Grande évasion à Saint-Valery-sur-Somme

 Saint Valery (Crédits: © LTD / Stéphane BOUILLAND)

"La baie n'est pas assaillie par la bétonnisation et l'environnement est préservé" (Hervé Bernard, historien)

« La population locale a toujours entretenu ces mares et s'est élevée contre la promotion immobilière, ce qui fait que la baie n'est pas assaillie par la bétonnisation et que l'environnement est préservé », souligne l'historien Hervé Bernard. Les faibles recettes des marins pêcheurs l'hiver ont même donné un nom à leur quartier, Courtgain, qui signifie « petit salaire ». En hauteur de la rue commerçante, de petites maisons, très basses, serrées les unes aux autres, se succèdent. Leurs devantures, ornées de fleurs et de décorations marines, arborent des couleurs vives allant du bleu à l'ocre en passant par le rouge. Les pêcheurs ont longtemps terminé sur leurs habitations les pots de peinture utilisés pour repeindre leurs bateaux. Depuis, les riverains veillent à préserver cette tradition. De là, un sentier monte vers le très beau calvaire des marins, où les femmes se rendaient pour observer le retour de leurs maris.
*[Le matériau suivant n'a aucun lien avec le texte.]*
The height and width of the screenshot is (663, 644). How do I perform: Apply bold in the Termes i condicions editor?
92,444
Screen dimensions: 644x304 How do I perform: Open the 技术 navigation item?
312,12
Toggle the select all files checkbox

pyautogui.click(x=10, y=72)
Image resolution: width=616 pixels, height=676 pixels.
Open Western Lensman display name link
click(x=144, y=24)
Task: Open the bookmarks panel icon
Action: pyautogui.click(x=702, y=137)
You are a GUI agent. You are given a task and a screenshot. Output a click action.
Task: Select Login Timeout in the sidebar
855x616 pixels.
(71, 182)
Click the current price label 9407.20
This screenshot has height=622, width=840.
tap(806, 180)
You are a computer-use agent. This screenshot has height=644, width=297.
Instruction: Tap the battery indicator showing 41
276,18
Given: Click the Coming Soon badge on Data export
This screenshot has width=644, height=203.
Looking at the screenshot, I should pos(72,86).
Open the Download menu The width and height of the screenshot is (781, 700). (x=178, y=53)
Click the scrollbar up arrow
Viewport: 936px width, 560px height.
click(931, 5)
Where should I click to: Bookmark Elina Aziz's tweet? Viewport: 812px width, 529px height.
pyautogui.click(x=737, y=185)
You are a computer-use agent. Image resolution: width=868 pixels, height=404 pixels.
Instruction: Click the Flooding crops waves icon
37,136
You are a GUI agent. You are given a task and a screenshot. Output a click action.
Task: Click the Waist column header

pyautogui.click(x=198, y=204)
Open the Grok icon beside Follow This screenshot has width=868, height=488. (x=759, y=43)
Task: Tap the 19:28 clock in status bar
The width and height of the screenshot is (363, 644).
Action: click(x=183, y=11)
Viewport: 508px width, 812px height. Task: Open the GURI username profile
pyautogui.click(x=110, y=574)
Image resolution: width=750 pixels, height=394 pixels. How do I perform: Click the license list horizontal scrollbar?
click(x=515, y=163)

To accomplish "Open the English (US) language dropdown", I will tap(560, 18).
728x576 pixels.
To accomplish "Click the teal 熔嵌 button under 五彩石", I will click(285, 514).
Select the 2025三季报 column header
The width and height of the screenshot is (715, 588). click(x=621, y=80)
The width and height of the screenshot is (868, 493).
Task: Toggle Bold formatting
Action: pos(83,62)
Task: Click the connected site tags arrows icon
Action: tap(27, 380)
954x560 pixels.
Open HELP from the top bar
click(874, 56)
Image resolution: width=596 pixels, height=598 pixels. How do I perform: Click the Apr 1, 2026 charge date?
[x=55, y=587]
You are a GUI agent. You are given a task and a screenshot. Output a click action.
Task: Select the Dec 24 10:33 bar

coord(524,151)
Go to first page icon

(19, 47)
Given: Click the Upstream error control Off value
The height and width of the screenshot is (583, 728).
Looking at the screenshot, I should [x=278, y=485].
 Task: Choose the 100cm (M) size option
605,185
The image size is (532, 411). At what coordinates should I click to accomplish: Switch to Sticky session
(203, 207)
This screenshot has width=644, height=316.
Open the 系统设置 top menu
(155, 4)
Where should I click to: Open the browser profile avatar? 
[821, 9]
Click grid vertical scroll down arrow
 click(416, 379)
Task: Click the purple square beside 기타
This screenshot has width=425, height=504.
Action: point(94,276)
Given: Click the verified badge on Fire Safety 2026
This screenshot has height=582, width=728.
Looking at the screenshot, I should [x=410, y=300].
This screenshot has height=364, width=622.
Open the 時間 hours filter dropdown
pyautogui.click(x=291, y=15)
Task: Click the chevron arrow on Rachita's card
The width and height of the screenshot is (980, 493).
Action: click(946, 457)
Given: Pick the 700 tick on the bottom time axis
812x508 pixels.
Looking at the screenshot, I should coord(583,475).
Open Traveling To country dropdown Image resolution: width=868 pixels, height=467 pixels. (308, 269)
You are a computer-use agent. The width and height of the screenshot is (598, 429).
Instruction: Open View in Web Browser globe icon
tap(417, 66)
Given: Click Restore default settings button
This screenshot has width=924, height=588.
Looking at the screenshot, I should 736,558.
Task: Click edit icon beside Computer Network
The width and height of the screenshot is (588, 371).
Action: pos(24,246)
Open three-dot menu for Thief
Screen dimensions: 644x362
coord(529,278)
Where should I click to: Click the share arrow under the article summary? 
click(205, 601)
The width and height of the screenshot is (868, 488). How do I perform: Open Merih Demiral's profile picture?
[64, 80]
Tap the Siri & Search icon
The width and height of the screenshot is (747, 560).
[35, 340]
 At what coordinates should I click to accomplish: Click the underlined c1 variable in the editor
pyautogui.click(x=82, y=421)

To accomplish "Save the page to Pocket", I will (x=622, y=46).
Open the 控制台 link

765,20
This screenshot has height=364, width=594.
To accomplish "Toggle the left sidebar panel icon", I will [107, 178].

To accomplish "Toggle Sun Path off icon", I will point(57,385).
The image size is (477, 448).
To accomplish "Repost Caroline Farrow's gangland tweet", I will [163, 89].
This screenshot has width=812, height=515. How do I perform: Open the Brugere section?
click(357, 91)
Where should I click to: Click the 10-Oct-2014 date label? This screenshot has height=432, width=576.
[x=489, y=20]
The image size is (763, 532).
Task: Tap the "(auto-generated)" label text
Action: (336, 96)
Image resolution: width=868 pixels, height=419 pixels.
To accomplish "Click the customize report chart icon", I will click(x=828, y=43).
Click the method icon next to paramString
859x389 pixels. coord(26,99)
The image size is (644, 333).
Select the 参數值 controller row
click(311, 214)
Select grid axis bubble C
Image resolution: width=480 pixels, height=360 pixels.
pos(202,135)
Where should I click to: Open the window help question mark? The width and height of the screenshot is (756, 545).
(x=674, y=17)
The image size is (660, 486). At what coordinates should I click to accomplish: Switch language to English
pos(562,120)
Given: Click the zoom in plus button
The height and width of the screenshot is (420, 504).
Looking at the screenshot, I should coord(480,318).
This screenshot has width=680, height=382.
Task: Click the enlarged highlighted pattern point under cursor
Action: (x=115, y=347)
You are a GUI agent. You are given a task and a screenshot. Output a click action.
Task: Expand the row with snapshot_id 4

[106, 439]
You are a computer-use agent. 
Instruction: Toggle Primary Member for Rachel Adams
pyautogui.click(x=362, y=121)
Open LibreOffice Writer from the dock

On y aperçoit la cité médiévale, à 1,2 kilomètre du centre-ville, entourée de remparts qui protégeaient des Vikings et autres pillards. À l'entrée, les deux tours Guillaume, rondes et massives. On parle bien ici de Guillaume le Conquérant, qui a effectué un séjour forcé de trois semaines à Saint-Valery en attendant la fin de la tempête qui l'empêchait de s'élancer à la conquête de l'Angleterre, en 1066. On dit que le vent tourna en sa faveur après l'organisation d'une procession religieuse à l'abbaye qui détient les reliques du fondateur de la ville, saint Valery (prononcé « valry »), habitué aux « miracles ». « Un conférencier nous a raconté un jour que le duc de Normandie avait offert des terres anglaises à l'abbaye de Saint-Valery, en remerciement de cette intervention divine », conclut Hervé Bernard. Terres que les moines auraient revendues... juste avant que ne débute la guerre de Cent Ans.

St Valery

Saint Valery (© LTD / Stéphane BOUILLAND)

Carnet d'adresses


L'herbarium des remparts

Niché au creux de la ville médiévale, ce jardin botanique a longtemps été tenu par les religieuses de l'hôpital. Une association a repris le flambeau et continue de cultiver des plantes médicinales, condimentaires et tinctoriales. Prévoir une heure de visite.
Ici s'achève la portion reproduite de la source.